◆ Instructions for the task:
Please edit the lines beginning with the one containing "is (1036, 713)." and running through the one containing "center [2426, 1403].". Swap "coordinate pair" for "pair of coordinates" and leave all else as it is.

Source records
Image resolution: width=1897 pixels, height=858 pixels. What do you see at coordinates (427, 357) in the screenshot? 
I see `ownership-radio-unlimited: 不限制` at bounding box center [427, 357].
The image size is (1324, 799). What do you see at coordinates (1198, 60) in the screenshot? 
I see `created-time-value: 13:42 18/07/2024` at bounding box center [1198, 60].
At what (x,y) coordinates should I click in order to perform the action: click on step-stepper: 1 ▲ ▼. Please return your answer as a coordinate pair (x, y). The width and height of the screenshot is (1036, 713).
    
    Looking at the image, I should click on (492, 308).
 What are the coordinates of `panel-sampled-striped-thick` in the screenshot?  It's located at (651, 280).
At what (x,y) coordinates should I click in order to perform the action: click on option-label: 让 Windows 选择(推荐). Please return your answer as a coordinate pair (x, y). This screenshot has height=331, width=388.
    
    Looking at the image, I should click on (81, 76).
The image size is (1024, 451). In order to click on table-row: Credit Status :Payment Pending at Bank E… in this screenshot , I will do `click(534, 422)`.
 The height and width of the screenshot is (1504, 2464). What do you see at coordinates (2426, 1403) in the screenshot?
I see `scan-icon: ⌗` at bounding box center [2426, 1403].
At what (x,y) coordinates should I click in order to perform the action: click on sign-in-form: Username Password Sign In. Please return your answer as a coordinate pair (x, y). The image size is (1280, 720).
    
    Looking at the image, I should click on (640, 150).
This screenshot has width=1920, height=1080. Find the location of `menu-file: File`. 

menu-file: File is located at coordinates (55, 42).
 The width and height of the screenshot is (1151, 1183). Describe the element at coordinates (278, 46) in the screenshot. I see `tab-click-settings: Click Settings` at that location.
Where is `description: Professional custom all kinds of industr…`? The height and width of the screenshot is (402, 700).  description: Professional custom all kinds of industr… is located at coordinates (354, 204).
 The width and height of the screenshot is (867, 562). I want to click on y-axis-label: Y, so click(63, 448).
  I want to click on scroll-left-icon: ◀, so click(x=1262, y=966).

◆ Final answer:
At what (x,y) coordinates should I click in order to perform the action: click on step-stepper: 1 ▲ ▼. Please return your answer as a pair of coordinates (x, y). The width and height of the screenshot is (1036, 713).
    
    Looking at the image, I should click on (492, 308).
 What are the coordinates of `panel-sampled-striped-thick` in the screenshot?  It's located at (651, 280).
At what (x,y) coordinates should I click in order to perform the action: click on option-label: 让 Windows 选择(推荐). Please return your answer as a pair of coordinates (x, y). This screenshot has height=331, width=388.
    
    Looking at the image, I should click on (81, 76).
The image size is (1024, 451). In order to click on table-row: Credit Status :Payment Pending at Bank E… in this screenshot , I will do `click(534, 422)`.
 The height and width of the screenshot is (1504, 2464). What do you see at coordinates (2426, 1403) in the screenshot?
I see `scan-icon: ⌗` at bounding box center [2426, 1403].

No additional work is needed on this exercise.